Record excerpts START

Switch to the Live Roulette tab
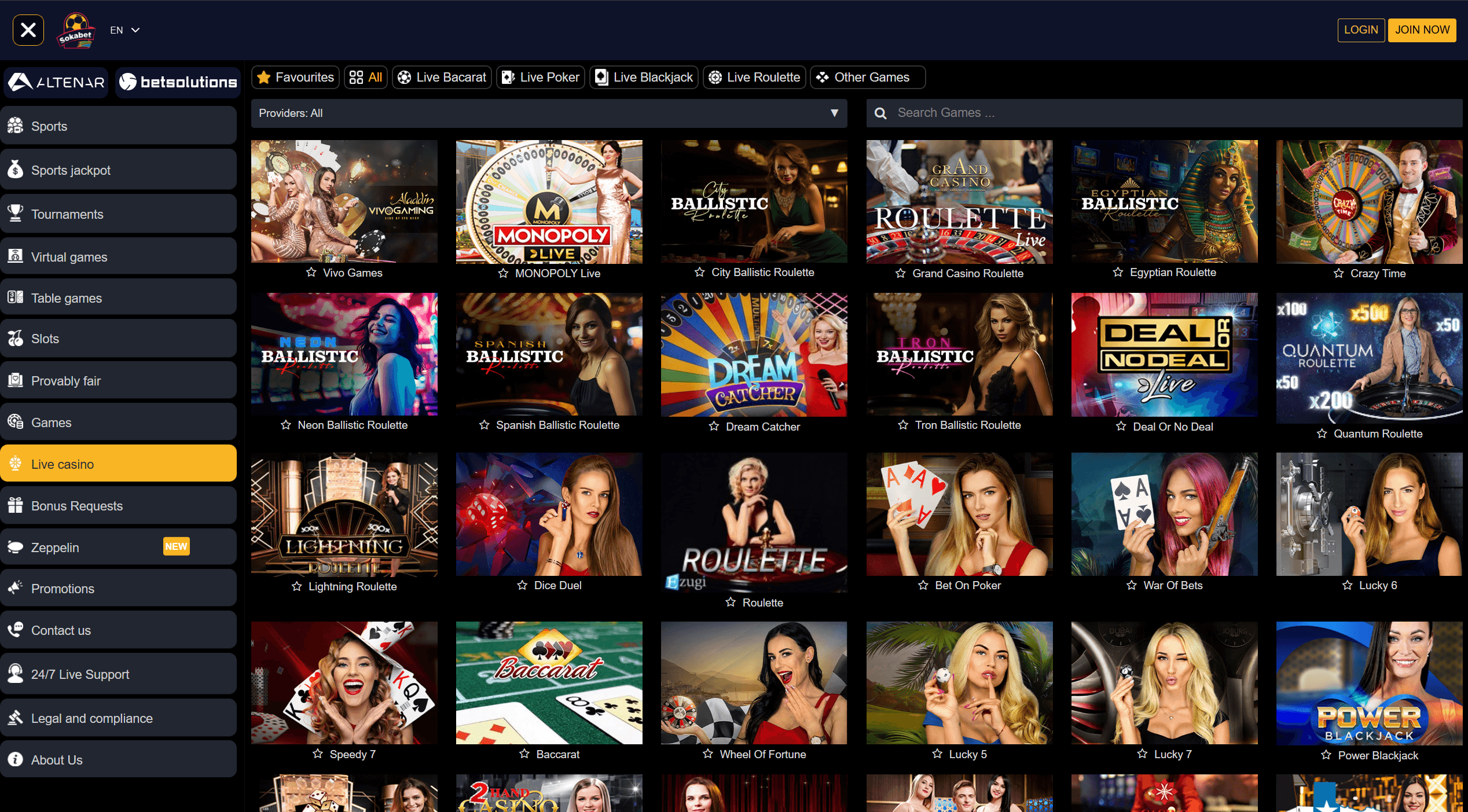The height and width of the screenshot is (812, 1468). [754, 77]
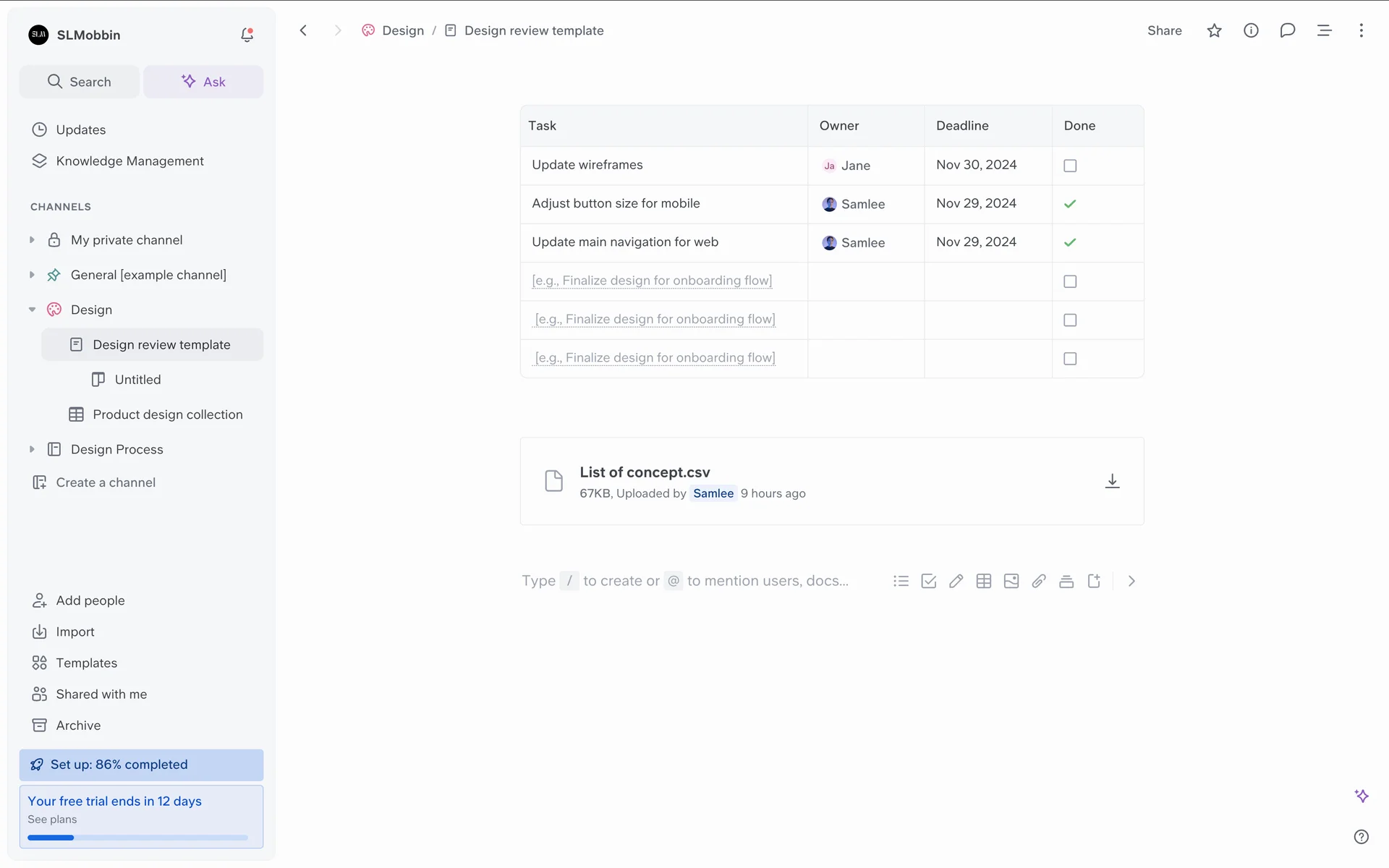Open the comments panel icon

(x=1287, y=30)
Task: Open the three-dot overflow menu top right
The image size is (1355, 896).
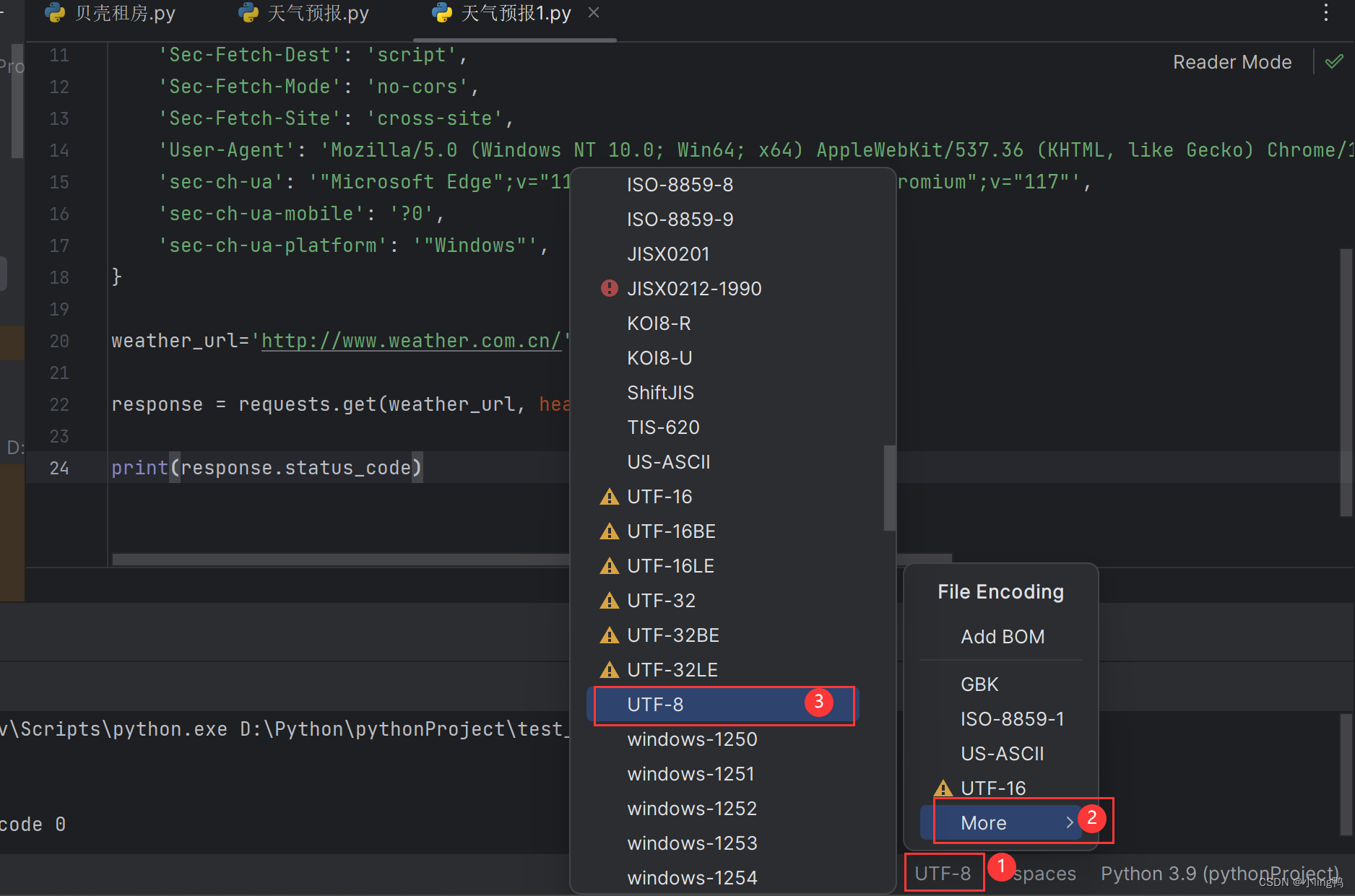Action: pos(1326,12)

Record excerpts END

**Work instruction**
Every line in the data above needs to be given again exactly, pictures aside.

**Response area**
Switch to the Live Roulette tab
The height and width of the screenshot is (812, 1468). [754, 77]
Open the comments panel icon

(x=1287, y=30)
Task: Open the three-dot overflow menu top right
The image size is (1355, 896).
Action: pos(1326,12)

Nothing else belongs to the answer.